Sınıfların ilerlemesiyle, bunların tesiri altında vukua gelen büyük ihtilâlin Avrupa müesseselerinde vücuda getirdiği değişmeler üçe ayrılır. Ekonominin dünya politikasına ve kurumlarına etkisi 1. Toplumlar çalışma ile servet kazanarak önce hürriyetlerini satın aldılar. Sonra bir toprak parçasına malik oldular, böylelikle aristokrasi birbirini takip ederek egemenliğini ve servetini kaybetti. Sivil münasebetler altında geçti gitti.
2. Menkul endüstrinin ilerlemesiyle güçlendirilen aynı sebep bütün Avrupa'yı papanın cismanî hakimiyetinden kısmen de manevi üstünlüğünden kurtardı.
3. Aynı sebep, yani menkul endüstrinin ilerlemesi, Avrupa'da demokrasinin unsuru ve devlet birliğinin lehimi olmuştur. İşte bu sebep, bütün hükûmetlerin siyasal rejimlerini değiştirdi. Devletlerin coğrafî bakımdan durumlarına göre az çok farklı hükûmetler kurdu. Halkın çok kuvvetli bulunduğu küçük memleketlerde cumhuriyet vücut buldu. Büyük yerlerde halk aristokrasiye karşı vergi vasıtasıyla mutlak hükümdarlık kurdu. Çünkü aristokrasi, halkın ve hükümdarın ortak düşmanı idi. İlerlemenin daha üstün olduğu yerlerde meşrutiyet kuruldu ve hükûmette yer aldı.
Halkın kuvvetli olmadığı, yeteri ölçüde otoritesinin bulunmadığı yerlerde ise federal devlet halinde aristokrasisi az çok tutundu.

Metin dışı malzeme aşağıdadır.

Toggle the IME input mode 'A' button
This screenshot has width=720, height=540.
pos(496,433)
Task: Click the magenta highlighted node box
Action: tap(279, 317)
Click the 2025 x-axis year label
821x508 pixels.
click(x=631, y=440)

Bütün Avrupa hükûmetlerince müşterek olan bu ilerlemedir ki, Fransa'da meydana gelen demokratik ihtilâli hazırladı. Ve XVIII inci asrın sonunda ihtilâl patlak verdi.
Jaurés'in anladığına göre ihtilâlin Fransız ihtilâli gerçeğe uygun anlamı şudur (1).
İhtilâl ne tesadüfi, ne de yöresel (mahalli) bir olaydır. Asırların dibinden kopup gelen geniş sosyal gelişimin neticesi doğan hareketlerle hazırlanmıştır. İşte bu haldir ki, mülkiyete direktif vermek kuvvetini yaratmıştır. Ve sonuç olarak siyasal kurumları mülkiyetin değişen şekillerine bağlattı.
Demek oluyor ki, ihtilâl tarihi bir zorunluluktur.
Çünkü ekonomik olaylar aynı kalmaz, boyuna değişirler. İnsanlığın beşinci çağı Barnav, proleter ihtilâlden bahsetmemiştir, Marksizme göre insanlığın beşinci çağı, proleter ihtilâldir.
Barnav teorisine göre insanlık, Fransız İhtilâlinden sonra dördüncü çağına girmiştir.
Bu çağlar şunlardır:
1. Milletin tabiî çağı.
2. Çoban millet çağı.
3. Çiftçi millet çağı.
4. Tüccar ve sanayici millet çağı. İnsanlık bu çağların herbirinde başka başka kurumlarla ve başka başka hak anlamalarıyla yaşadı ve yaşamaktadır.
Çünkü her çağda bir başka ekonomik sistem hâkim oldu. Kurumlarla hak anlamaları da bunların gerekim ve yönetimlerine bağlı kalır.